Supplied records >>
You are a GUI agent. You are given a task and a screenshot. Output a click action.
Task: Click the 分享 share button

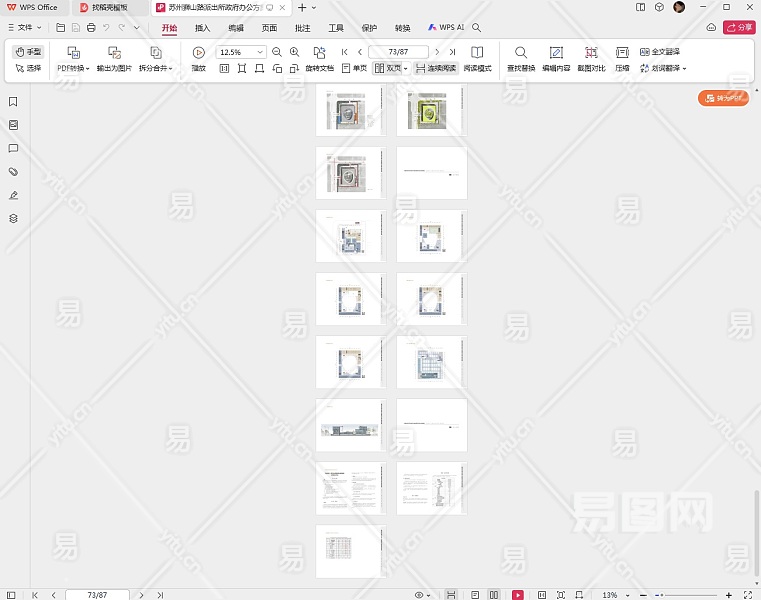pos(738,28)
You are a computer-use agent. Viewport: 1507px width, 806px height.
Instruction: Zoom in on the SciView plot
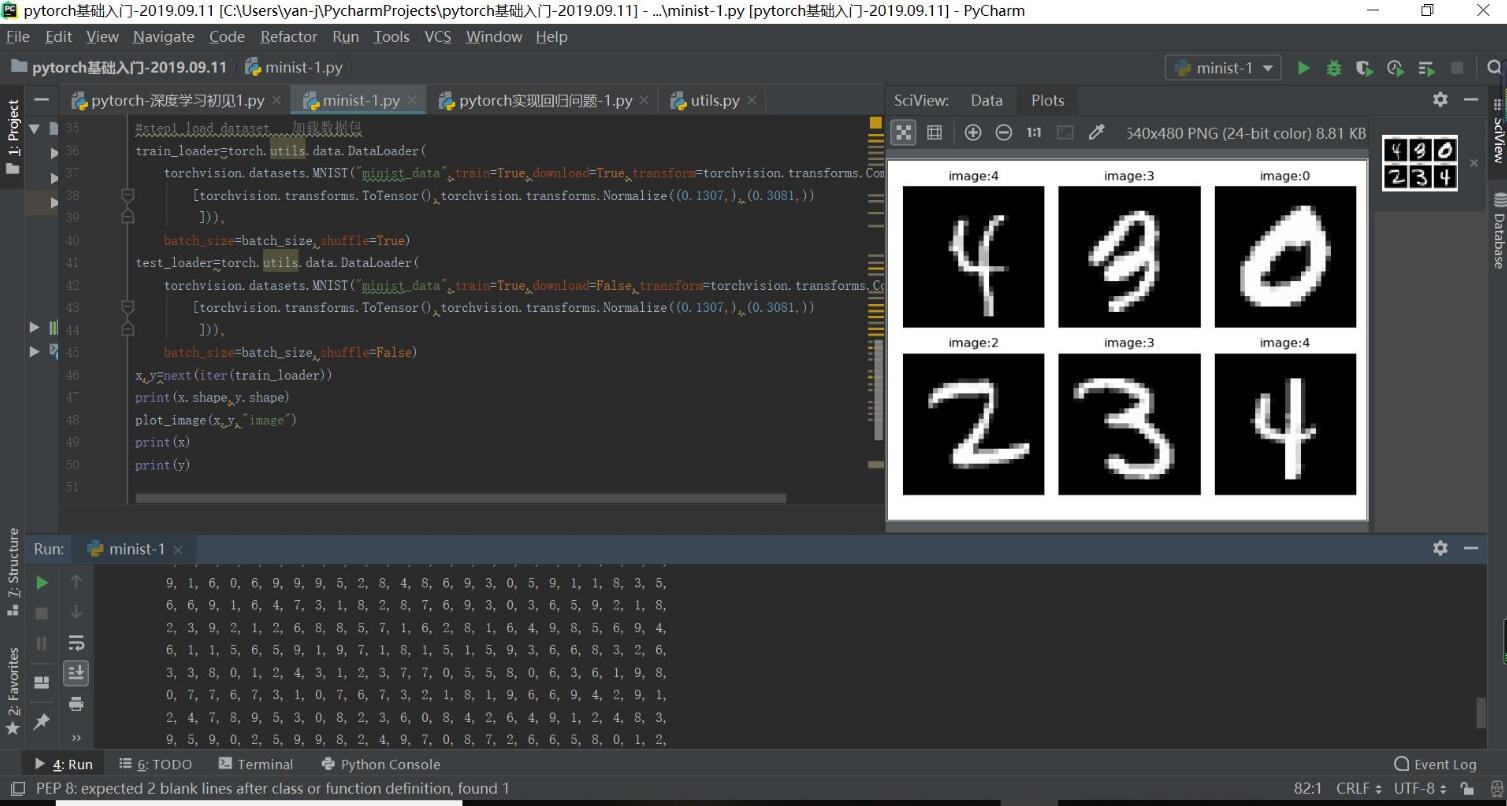(972, 132)
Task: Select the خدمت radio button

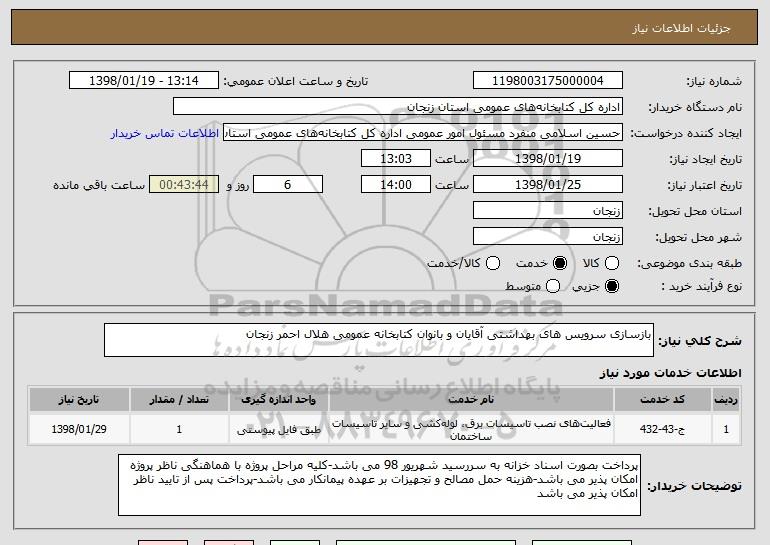Action: tap(560, 263)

Exercise requirements >> Find the lines above that contain the word "agent" and collect them.

Response below >>
You are a GUI agent. You are given a task and a screenshot. Output a click action.
You are a computer-use agent. Viewport: 1507px width, 806px height.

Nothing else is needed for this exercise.